# WHAT YOU NEED TO DO
What the answer must contain is every line of the records, exactly, with no pictures.

(Dataset records)
____________
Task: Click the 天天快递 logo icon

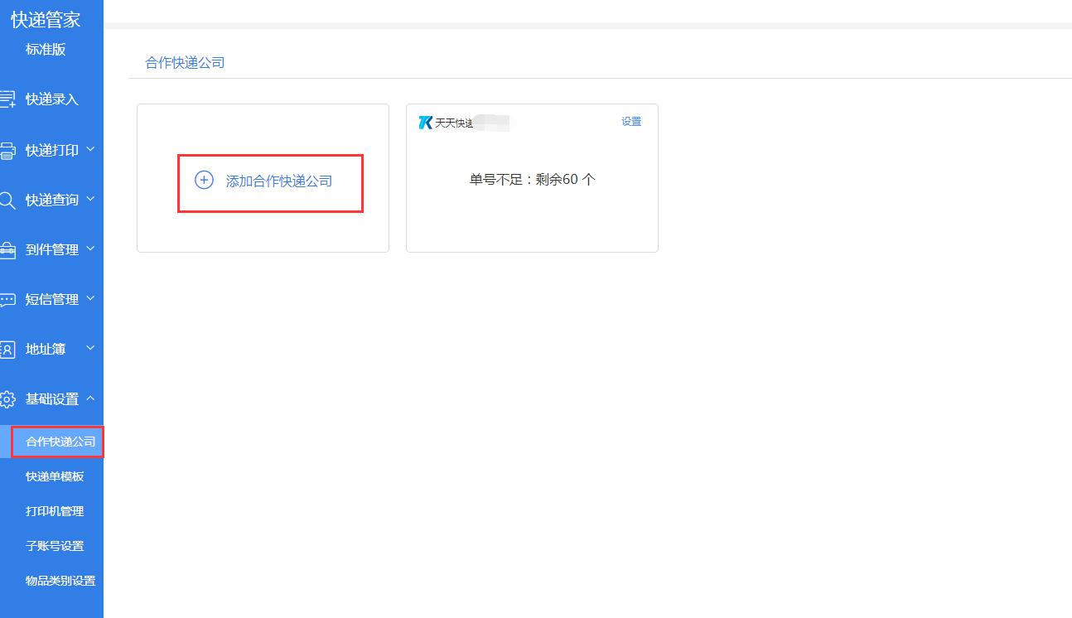Action: click(426, 123)
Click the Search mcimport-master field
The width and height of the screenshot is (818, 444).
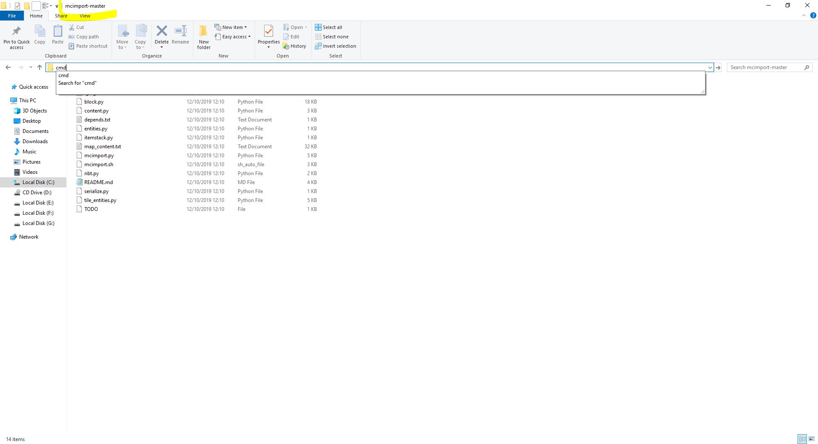click(x=766, y=67)
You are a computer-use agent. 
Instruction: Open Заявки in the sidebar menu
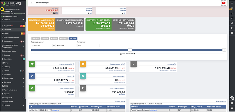coord(7,34)
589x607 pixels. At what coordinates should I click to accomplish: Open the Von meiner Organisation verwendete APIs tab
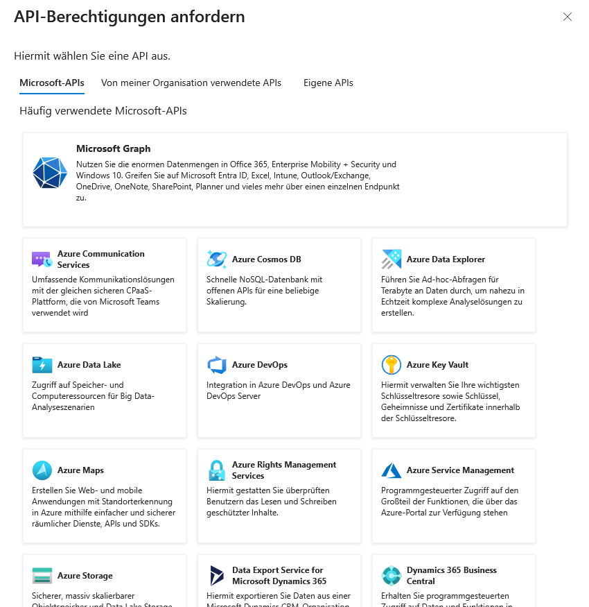pyautogui.click(x=191, y=82)
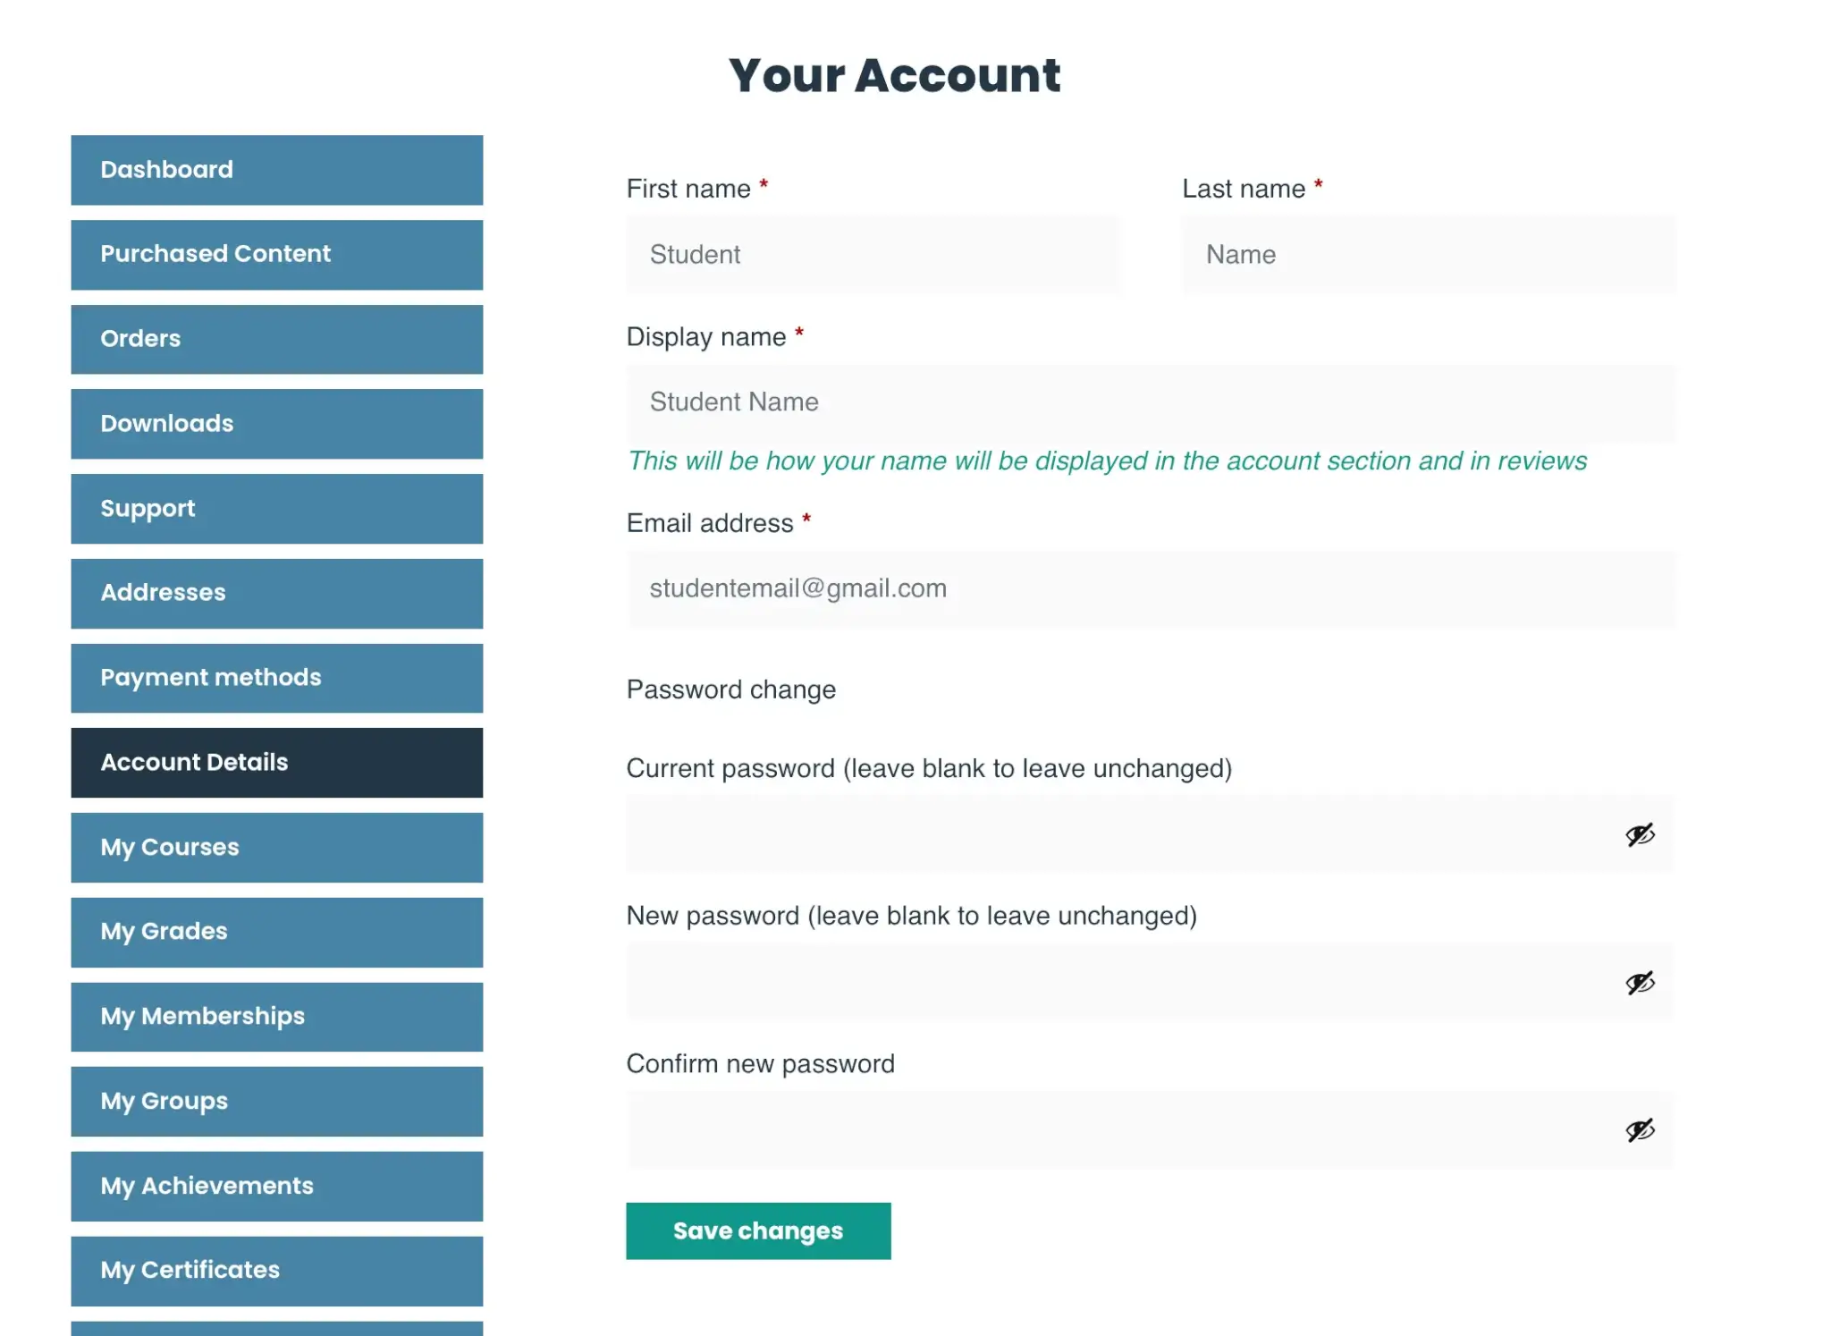View your Orders
Image resolution: width=1831 pixels, height=1336 pixels.
275,339
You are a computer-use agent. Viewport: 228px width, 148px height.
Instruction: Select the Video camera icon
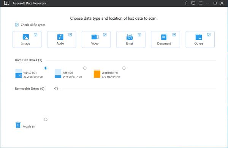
____________
# YOUR RESPONSE
Task: Click the 天天快递 logo icon

Action: click(426, 123)
Click the Search mcimport-master field
The width and height of the screenshot is (818, 444).
click(x=766, y=67)
You are a computer-use agent. 
Instruction: Open Заявки in the sidebar menu
coord(7,34)
589x607 pixels. At what coordinates should I click to accomplish: Open the Von meiner Organisation verwendete APIs tab
pyautogui.click(x=191, y=82)
View your Orders
Image resolution: width=1831 pixels, height=1336 pixels.
275,339
You are a computer-use agent. Viewport: 228px width, 148px height.
Instruction: Select the Video camera icon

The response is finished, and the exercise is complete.